───── Quoted passage ─────

Dreaming of fall

So, every year at about this time I get a little wistful for fall. And every year at about this time those that I love spurn me. Candidly, I’ve been told to keep my pumpkin spice away from their margaritas. It does seem rather appropriate to mention that margaritas are typically a winter drink as limes are in season in January/February. However, there is a ferocity of emotion that greets my wistfulness for fall that prevents me from speaking truth to those I love. So, I gradually acknowledge that “no one hates winter more than me” and it’s “just a slight twinge… of course I love summer!”

All of that is true, of course. No one could possibly hate winter more than I do. I am not its biggest fan. Additionally, I do love summer. I wait all year for it. And yet, I’m still a little wistful for fall. There’s a lot of reasons for it and all of them – despite what those I love seem to think – are valid.

─────

### Task to carry out
Copy the piece about longing for fall, starting with "All of that" and going on through "think – are valid.", and substitute "greatest admirer" for "biggest fan".

───── Information provided ─────

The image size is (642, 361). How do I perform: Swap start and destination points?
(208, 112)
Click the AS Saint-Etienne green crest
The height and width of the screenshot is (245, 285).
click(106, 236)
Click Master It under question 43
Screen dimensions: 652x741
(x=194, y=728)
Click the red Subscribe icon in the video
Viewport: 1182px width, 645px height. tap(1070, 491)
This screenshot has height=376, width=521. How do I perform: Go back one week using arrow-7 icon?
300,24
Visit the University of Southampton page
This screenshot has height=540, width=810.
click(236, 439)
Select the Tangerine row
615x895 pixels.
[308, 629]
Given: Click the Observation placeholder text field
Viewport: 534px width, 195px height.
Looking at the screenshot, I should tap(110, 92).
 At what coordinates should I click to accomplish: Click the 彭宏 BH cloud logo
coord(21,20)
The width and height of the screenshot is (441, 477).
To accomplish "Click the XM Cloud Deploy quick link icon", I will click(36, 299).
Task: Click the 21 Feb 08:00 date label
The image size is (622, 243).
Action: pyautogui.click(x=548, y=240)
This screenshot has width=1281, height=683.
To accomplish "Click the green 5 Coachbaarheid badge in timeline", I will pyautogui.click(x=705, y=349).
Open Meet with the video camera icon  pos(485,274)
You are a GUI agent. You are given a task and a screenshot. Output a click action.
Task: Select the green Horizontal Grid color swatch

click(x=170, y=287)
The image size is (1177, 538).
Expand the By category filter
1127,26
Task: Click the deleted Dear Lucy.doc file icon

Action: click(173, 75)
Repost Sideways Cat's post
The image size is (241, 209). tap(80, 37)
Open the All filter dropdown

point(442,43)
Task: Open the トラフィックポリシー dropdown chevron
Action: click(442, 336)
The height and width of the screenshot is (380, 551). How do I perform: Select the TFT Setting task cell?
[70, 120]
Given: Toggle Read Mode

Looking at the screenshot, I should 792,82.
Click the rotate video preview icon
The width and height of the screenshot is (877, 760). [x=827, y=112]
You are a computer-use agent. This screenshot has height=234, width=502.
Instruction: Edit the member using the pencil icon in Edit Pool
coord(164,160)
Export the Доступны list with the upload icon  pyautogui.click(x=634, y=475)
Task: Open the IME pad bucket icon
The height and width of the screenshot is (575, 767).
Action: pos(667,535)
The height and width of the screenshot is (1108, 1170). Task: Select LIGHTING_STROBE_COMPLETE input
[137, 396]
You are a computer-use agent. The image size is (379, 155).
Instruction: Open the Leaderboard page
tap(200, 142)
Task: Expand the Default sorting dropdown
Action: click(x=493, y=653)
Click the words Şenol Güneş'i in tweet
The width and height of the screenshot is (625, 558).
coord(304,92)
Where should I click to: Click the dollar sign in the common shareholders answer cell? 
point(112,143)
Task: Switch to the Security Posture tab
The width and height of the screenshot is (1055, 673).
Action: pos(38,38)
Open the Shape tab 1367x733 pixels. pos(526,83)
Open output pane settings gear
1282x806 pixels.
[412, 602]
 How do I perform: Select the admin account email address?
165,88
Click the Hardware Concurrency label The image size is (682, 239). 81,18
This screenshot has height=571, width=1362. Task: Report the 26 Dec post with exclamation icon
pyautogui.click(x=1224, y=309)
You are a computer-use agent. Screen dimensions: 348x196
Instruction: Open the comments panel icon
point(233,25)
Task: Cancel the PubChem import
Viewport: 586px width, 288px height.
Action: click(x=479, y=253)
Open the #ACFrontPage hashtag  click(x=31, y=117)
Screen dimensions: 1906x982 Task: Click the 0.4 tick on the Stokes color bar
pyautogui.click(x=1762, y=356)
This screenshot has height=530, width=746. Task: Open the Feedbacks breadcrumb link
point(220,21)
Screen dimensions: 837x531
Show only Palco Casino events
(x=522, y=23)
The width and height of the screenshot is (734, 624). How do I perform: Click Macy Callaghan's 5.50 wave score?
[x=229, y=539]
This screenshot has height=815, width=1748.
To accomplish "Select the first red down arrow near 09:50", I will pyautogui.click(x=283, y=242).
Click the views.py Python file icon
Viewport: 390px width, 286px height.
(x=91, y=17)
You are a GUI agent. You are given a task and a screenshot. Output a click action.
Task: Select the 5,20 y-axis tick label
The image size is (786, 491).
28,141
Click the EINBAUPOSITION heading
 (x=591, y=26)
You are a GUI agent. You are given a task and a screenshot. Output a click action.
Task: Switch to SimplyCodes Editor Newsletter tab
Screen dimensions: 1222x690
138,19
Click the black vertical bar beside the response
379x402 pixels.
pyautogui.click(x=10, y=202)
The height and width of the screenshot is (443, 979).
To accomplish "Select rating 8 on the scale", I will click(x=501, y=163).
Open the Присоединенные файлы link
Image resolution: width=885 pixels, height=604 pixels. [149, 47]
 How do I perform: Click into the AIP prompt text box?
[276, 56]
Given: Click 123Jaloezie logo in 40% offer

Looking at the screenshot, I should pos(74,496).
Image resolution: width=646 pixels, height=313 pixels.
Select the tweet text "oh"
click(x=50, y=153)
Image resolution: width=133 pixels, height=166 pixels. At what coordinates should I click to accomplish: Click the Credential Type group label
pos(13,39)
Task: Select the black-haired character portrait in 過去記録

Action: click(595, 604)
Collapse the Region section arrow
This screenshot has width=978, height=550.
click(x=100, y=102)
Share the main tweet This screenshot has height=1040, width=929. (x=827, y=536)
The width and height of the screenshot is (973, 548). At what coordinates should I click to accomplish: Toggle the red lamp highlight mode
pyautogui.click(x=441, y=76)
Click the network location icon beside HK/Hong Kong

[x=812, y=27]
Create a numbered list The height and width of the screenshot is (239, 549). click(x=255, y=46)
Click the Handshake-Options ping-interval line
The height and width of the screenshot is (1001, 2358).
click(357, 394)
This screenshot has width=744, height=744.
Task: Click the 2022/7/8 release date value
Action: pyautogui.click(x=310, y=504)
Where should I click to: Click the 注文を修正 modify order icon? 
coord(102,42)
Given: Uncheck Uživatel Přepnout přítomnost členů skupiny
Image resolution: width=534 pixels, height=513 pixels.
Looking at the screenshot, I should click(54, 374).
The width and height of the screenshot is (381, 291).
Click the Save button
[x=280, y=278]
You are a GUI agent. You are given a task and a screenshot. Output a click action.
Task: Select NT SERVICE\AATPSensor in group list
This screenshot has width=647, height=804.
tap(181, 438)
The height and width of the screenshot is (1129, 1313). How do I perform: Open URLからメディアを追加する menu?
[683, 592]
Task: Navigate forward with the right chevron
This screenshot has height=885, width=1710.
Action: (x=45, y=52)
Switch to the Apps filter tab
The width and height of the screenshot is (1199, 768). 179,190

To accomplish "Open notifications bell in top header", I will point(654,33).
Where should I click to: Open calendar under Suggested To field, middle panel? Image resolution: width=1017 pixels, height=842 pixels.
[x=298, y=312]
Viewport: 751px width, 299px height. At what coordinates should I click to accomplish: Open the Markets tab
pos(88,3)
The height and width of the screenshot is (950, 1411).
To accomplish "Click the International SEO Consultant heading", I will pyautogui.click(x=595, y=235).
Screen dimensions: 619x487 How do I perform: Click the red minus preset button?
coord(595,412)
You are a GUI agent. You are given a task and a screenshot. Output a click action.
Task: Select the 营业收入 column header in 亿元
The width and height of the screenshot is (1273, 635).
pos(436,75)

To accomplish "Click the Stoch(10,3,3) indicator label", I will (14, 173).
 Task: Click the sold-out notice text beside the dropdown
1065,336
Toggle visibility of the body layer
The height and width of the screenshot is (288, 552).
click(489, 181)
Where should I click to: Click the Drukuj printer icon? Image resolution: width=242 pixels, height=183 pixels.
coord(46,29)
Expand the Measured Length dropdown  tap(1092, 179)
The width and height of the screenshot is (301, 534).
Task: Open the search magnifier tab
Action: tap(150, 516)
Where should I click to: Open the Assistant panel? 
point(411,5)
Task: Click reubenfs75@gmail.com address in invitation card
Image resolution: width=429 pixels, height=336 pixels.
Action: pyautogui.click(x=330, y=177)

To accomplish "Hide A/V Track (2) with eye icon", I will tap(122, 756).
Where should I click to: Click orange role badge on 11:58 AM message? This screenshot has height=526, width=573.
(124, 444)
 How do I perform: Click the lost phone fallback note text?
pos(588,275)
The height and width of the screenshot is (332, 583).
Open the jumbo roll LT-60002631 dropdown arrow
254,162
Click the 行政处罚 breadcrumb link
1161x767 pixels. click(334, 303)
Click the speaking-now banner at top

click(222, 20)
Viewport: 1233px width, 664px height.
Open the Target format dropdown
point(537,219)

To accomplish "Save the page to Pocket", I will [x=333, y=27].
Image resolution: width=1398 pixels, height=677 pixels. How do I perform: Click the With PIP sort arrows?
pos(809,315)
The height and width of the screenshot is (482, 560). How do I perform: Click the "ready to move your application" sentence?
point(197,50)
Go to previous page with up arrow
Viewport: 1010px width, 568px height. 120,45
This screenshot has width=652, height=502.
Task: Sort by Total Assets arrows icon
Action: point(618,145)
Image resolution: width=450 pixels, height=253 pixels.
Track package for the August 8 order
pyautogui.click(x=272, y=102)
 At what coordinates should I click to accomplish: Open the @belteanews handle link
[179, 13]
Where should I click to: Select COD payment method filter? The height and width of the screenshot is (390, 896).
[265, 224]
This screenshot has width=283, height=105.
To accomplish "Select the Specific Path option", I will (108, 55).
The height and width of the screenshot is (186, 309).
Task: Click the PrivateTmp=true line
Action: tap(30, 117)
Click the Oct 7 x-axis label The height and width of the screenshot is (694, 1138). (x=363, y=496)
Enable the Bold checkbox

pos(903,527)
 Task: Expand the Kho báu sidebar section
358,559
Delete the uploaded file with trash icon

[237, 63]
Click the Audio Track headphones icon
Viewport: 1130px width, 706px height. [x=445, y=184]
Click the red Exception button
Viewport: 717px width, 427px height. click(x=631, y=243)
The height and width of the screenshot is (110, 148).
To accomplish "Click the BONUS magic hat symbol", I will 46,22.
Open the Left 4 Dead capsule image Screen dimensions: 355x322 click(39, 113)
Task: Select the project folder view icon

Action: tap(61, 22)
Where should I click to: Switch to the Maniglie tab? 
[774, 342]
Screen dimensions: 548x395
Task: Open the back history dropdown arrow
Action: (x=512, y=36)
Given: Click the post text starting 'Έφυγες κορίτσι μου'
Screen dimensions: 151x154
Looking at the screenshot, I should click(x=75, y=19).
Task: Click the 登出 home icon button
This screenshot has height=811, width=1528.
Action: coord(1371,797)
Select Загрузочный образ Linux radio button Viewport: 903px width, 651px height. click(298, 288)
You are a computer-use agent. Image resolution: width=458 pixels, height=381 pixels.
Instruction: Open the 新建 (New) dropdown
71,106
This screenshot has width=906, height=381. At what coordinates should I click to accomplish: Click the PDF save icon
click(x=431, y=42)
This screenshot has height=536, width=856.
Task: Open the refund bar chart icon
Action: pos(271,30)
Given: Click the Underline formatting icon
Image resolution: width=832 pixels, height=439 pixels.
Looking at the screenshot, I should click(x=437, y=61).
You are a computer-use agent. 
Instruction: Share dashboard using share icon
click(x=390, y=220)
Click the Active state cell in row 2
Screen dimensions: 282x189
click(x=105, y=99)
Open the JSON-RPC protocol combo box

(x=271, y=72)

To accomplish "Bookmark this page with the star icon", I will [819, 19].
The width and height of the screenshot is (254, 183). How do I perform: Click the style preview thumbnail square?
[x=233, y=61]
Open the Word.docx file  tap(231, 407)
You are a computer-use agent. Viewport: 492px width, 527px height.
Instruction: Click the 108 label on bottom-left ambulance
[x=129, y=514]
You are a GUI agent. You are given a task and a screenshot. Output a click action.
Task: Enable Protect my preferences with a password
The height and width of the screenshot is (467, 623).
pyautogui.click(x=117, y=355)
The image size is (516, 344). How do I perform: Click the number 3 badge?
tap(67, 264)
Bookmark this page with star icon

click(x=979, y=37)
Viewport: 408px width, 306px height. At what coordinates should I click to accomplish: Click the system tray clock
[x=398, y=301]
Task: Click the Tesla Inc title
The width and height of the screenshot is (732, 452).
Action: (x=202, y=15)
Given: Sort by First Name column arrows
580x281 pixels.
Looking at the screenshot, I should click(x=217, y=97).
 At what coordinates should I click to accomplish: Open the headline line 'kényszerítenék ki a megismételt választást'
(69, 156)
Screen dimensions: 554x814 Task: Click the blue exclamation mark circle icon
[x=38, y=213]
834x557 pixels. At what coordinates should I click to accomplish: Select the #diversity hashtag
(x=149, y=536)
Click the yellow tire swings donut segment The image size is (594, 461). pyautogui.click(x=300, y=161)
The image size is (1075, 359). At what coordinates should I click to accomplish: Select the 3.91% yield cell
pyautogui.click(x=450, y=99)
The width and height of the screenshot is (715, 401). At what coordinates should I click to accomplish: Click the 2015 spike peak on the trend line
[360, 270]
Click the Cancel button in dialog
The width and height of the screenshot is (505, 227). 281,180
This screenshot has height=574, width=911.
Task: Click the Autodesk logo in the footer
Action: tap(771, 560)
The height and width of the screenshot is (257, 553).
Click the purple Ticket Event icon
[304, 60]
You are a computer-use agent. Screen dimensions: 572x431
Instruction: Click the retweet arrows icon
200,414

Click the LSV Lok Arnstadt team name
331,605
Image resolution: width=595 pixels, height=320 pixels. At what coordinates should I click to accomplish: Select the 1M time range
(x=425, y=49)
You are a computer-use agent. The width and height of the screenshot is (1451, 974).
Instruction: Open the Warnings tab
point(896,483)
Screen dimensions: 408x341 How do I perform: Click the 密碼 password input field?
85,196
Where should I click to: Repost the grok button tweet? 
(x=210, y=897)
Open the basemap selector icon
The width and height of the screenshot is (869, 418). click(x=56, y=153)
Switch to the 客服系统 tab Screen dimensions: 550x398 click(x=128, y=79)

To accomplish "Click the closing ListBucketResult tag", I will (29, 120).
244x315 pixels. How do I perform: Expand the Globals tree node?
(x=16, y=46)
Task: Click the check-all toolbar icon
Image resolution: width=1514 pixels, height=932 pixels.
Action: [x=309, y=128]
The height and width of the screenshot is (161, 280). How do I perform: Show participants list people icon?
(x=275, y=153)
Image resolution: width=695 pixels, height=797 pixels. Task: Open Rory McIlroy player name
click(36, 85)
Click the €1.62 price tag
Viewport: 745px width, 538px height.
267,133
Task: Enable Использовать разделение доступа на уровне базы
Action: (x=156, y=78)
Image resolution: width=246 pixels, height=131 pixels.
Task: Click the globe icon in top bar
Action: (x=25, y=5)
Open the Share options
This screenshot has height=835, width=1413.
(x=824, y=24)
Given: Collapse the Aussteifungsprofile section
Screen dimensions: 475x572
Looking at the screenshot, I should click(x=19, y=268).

─────

### Answer for this exercise
All of that is true, of course. No one could possibly hate winter more than I do. I am not its greatest admirer. Additionally, I do love summer. I wait all year for it. And yet, I’m still a little wistful for fall. There’s a lot of reasons for it and all of them – despite what those I love seem to think – are valid.